The FBI and police have other options even if they can't read encrypted files and messages. So-called metadata -- basically, a record of everyone an individual contacts via phone, email or text message -- isn't encrypted, and service providers will make it available when served with subpoenas. Data stored on remote computers in the cloud -- for instance, on Apple's iCloud service or Google's Drive -- is also often available to investigators with search warrants. (Apple and Google encrypt that data, but also hold the keys.)
Some security experts suggest that should be enough. Michael Moore, chief technology officer and co-founder of the Baltimore, Maryland-based data security firm Terbium Labs, noted that police have managed to take down online criminals even without shortcuts to encryption. He pointed to the 2013 take down of Silk Road, a massive online drug bazaar that operated on the "dark Web," essentially the underworld of the Internet.
"The way they figured that out was through good old-fashioned police work, not by breaking cryptography," Moore said. "I don't think there's a shortcut to good police work in that regard."

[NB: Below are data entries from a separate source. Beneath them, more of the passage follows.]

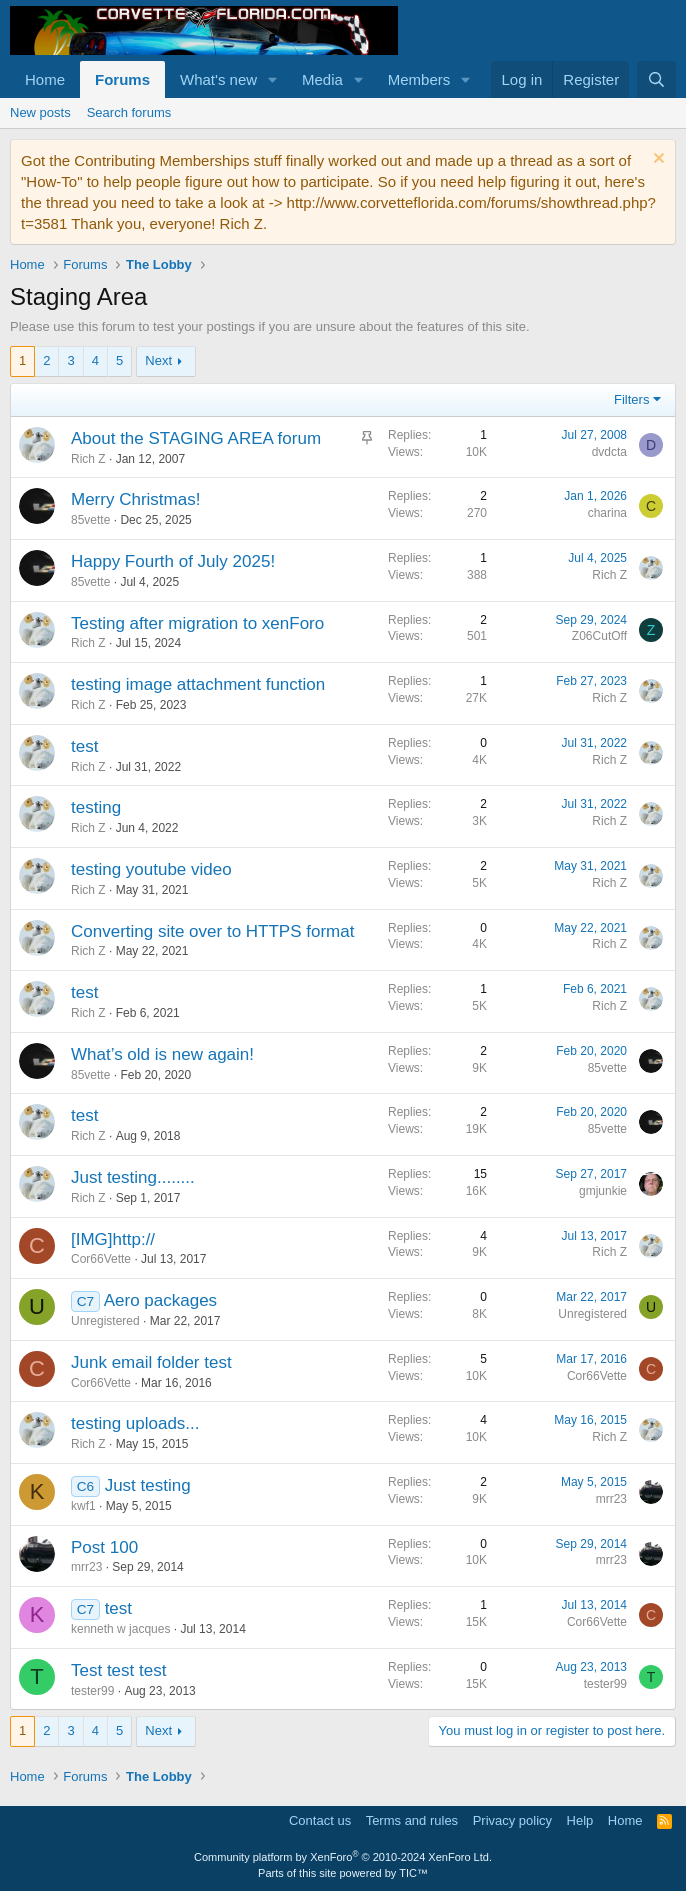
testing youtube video (151, 869)
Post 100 (104, 1547)
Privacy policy (512, 1820)
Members (419, 79)
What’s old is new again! (162, 1054)
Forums (122, 79)
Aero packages (160, 1300)
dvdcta (609, 452)
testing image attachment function (198, 684)
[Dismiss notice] (656, 160)
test (84, 746)
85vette (90, 520)
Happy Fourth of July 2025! (173, 561)
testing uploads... (135, 1423)
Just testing (148, 1485)
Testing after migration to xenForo (197, 623)
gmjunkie (603, 1191)
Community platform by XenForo (343, 1857)
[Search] (656, 79)
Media (322, 79)
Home (45, 79)
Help (580, 1820)
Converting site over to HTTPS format (212, 931)
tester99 (92, 1691)
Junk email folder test (151, 1362)
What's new (218, 79)
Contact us (320, 1820)
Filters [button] (631, 399)
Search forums (129, 112)
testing (96, 807)
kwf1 (83, 1506)
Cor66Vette (101, 1259)
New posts (40, 112)
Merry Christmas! (135, 499)
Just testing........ (133, 1177)
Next (158, 360)
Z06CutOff (599, 636)
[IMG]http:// (113, 1239)
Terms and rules (412, 1820)
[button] (273, 79)
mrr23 (611, 1499)
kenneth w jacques (120, 1629)
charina (607, 513)
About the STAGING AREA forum (196, 438)
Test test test (118, 1670)
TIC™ (413, 1873)
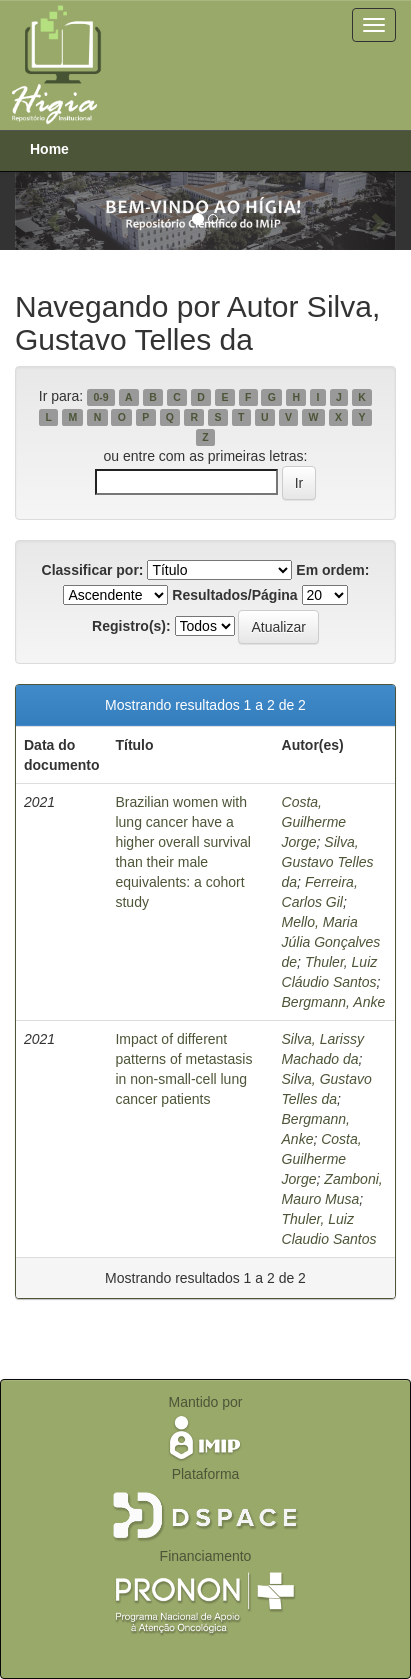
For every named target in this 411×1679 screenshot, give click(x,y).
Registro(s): (131, 626)
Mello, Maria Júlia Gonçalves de (331, 942)
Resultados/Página (234, 595)
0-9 (100, 397)
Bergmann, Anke (334, 1002)
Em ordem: (332, 570)
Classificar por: (93, 570)
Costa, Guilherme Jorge (314, 822)
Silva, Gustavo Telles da (328, 862)
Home (49, 149)
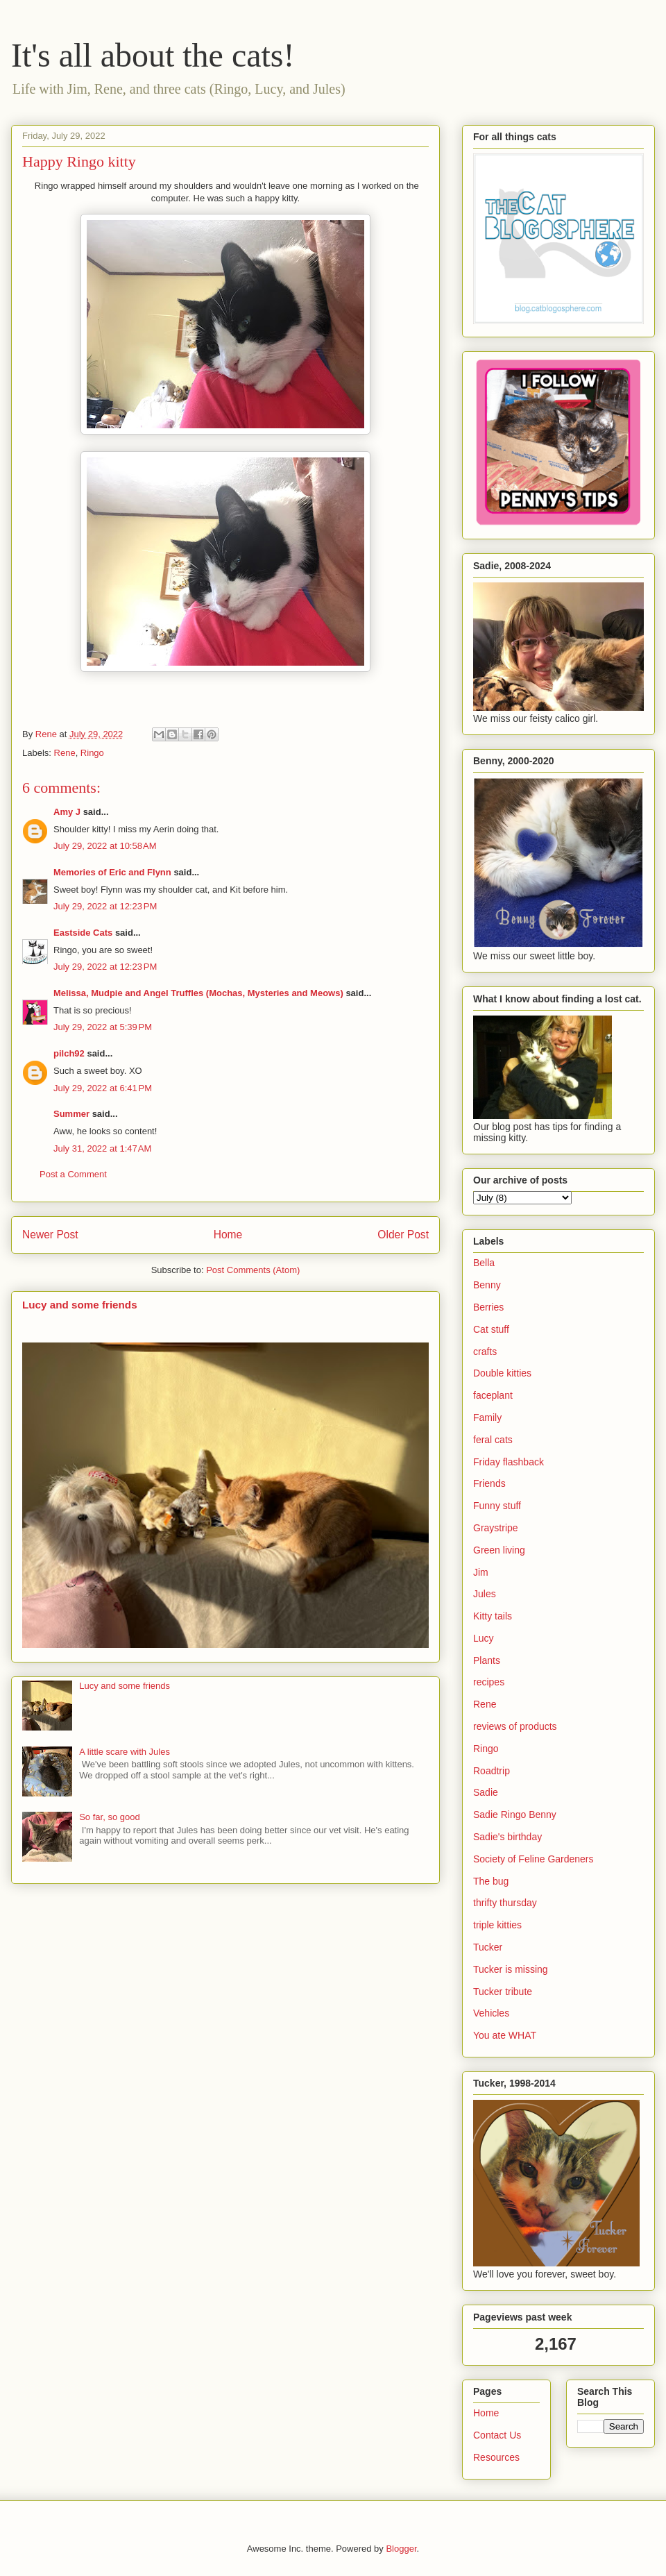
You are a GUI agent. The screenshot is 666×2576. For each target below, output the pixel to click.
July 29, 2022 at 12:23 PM (105, 906)
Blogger (401, 2548)
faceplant (493, 1395)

Others argue that the very notion of "compromise" makes no sense where encryption is concerned. "Encryption fundamentally is about math," said Mike McNerney, a fellow on the Truman National Security Project and a former cyber policy adviser to the Secretary of Defense. "How do you compromise on math?" He calls the idea of backdoors "silly."
Some in law enforcement have compromise ideas of their own. The Manhattan District Attorney's office, for instance, recently called for a federal law that would require smartphone companies to sell phones they could unlock for government searches -- in essence, forcing them to hold the keys to user data.

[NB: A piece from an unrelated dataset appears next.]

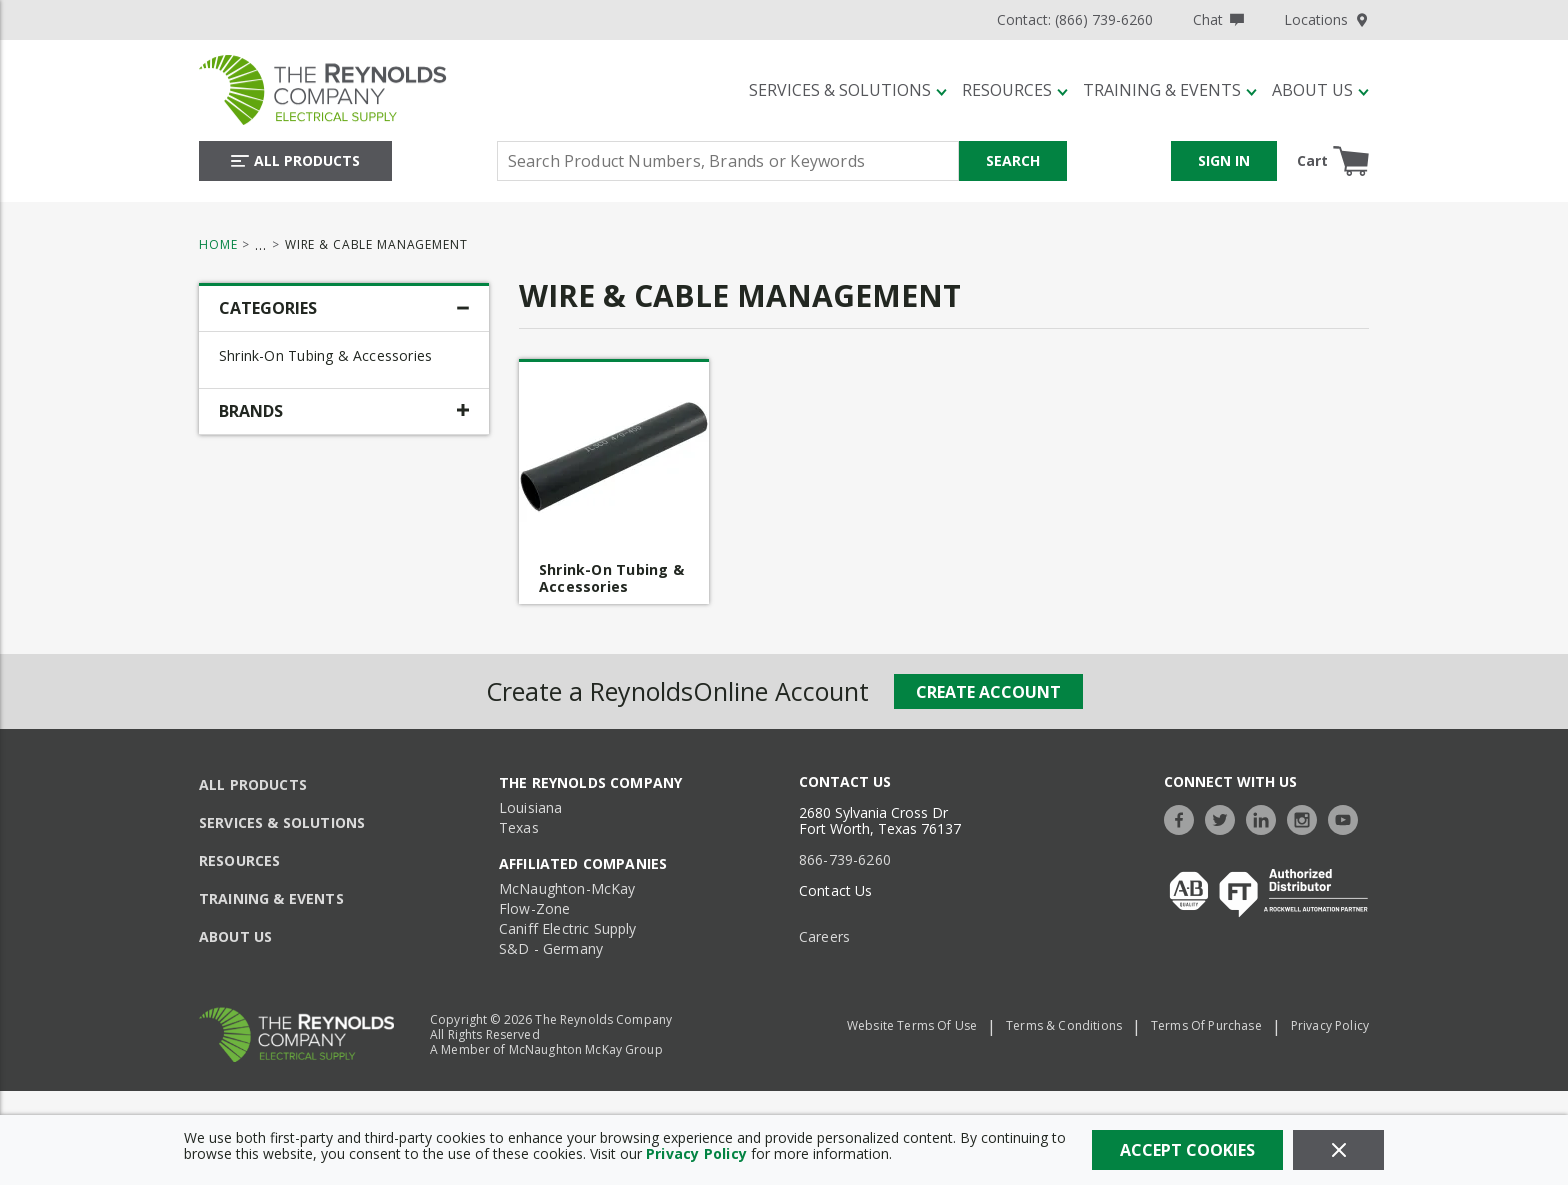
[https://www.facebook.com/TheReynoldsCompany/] (1184, 817)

In a report on the subject, the office called its suggestion a "limited proposal" that would only apply to data stored on smartphones and restrict searches to devices that authorities had already seized. Privacy advocates and tech companies aren't sold, saying it would weaken security for phones that are already too vulnerable to attack.
Marcus Thomas, the chief technology officer at Subsentio and former assistant director of the FBI's operational technology division, argued that it's too late to turn back the clock on strong encryption, putting law enforcement in a "race against time" to obtain investigatory data whenever and wherever it can. But he urged security experts to find ways to help out investigators as they design next-generation encryption systems.
The idea of allowing law enforcement secure access to encrypted information doesn't faze Nathan Cardozo, a staff attorney for the San Francisco-based Electronic Frontier Foundation, provided a warrant is involved. Unfortunately, he says, cryptographers agree that the prospect is a "pure fantasy."